Celebrity physician Dr. Oz recently devoted part of his show towards reviewing the evidence that marijuana could combat the opioid crisis.
“In fact, twelve states have more opioid pain pill prescriptions than people,”
Dr. Oz said during the show’s opening monologue.
“But in states with legal medical marijuana… fewer opioids are being prescribed.”
He asked his audience, “Is marijuana the new gateway out of opioid addiction?
Since 1999, the prescribing of opioids has increased 400 percent, and the fatalities have kept pace. Opioids are responsible for more deaths than any other prescription medication, and there is a clear link to prescription opioids as a gateway drug to heroin. The epidemic has actually reduced the life expectancy of working-class white Americans.

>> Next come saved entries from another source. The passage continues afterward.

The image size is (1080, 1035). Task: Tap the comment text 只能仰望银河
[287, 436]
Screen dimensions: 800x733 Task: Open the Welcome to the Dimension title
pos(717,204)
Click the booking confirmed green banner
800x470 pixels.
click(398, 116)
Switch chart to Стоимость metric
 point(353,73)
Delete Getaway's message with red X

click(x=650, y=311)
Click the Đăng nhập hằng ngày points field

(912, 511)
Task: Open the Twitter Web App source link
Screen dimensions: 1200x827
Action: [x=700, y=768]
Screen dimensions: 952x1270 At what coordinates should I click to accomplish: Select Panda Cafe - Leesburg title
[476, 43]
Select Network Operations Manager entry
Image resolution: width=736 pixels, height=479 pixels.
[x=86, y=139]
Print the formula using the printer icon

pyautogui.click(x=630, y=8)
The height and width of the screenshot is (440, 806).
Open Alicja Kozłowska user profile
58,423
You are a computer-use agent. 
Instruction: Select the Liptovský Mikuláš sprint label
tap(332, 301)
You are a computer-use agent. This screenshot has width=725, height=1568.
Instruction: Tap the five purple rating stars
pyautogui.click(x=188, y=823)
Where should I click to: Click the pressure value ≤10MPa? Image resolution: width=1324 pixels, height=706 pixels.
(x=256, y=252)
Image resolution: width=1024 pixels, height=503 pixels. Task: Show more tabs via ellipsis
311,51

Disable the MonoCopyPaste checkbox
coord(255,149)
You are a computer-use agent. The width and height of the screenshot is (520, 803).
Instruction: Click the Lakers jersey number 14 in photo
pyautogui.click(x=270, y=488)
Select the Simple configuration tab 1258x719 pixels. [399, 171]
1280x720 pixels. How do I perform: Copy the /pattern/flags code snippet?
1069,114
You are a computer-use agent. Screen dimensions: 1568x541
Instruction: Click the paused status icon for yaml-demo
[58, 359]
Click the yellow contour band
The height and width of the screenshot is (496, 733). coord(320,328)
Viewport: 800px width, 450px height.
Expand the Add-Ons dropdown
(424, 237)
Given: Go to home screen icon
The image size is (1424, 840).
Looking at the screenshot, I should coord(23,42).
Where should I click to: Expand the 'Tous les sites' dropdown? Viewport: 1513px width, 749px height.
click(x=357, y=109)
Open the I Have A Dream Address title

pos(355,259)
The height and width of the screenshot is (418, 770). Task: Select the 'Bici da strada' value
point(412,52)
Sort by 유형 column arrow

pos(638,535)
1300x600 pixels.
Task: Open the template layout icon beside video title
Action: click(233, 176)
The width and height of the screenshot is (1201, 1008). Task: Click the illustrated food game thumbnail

Dr. Oz mentioned the term, “reefer rehab,” in reference to using cannabis to treat opioid addiction. Recent research has shown the ability for cannabis to mimic the high provided by opioids, but without the harmful side effects and withdrawal symptoms, which can be fatal by themselves. Oz’s guest Dr. Krishna Andavalu is the host of Weediquette, and shared his experience in observing the treatment of opioid abuse with cannabis. Oz asked Andavalu, “are you just exchanging one high for another?” when using cannabis as a treatment. Andavalu admits he had the exact same question.
As Dr. Oz explained, the withdrawal symptoms of opioids are what enforce the cycle of addiction. Symptoms like vomiting, nausea, tremors, and acute pain can be so severe that patients will seek out opioids simply to alleviate their suffering, with the high no longer being the priority. Psychological symptoms like anxiety and paranoia can be even stronger and accentuate the physical symptoms. Cannabis can help the withdrawal process alleviating these symptoms. A patient observed by Andavalu was given roughly 250mg of THC in the form of Rick Simpson oil. In comparison, the recommended dose of THC for an adult is 10mg.
Dr. Oz questioned the rehab facility in Maine visited by Andavalu, wondering if its unregulated status and experimental program could be more hurtful than helpful. “Because the federal government doesn’t recognize marijuana as medicinally beneficial, the FDA and traditional medical science kind of can’t do the innovation that brings new techniques and new ideas into substance abuse control and rehabilitation,” said Andavalu. Medical marijuana was legalized in Maine in 1999, and legalized recreational marijuana earlier this year.
“Until it’s legal, physicians are boxed off from studying the material.” said Oz.
Government-sponsored research into the medical benefits of marijuana have been limited by funding and regulation. There is also enormous political pressure from all three branches of the government. Attorney Jeff Sessions has compared marijuana to heroin, and believes the health benefits of marijuana to be over-hyped. President Donald Trump has acknowledged that marijuana may have some medical benefits, but has mostly left the country to decide for itself by treating it as a state issue. While there is a growing number of politicians in support of legalizing marijuana completely, they are still in the minority.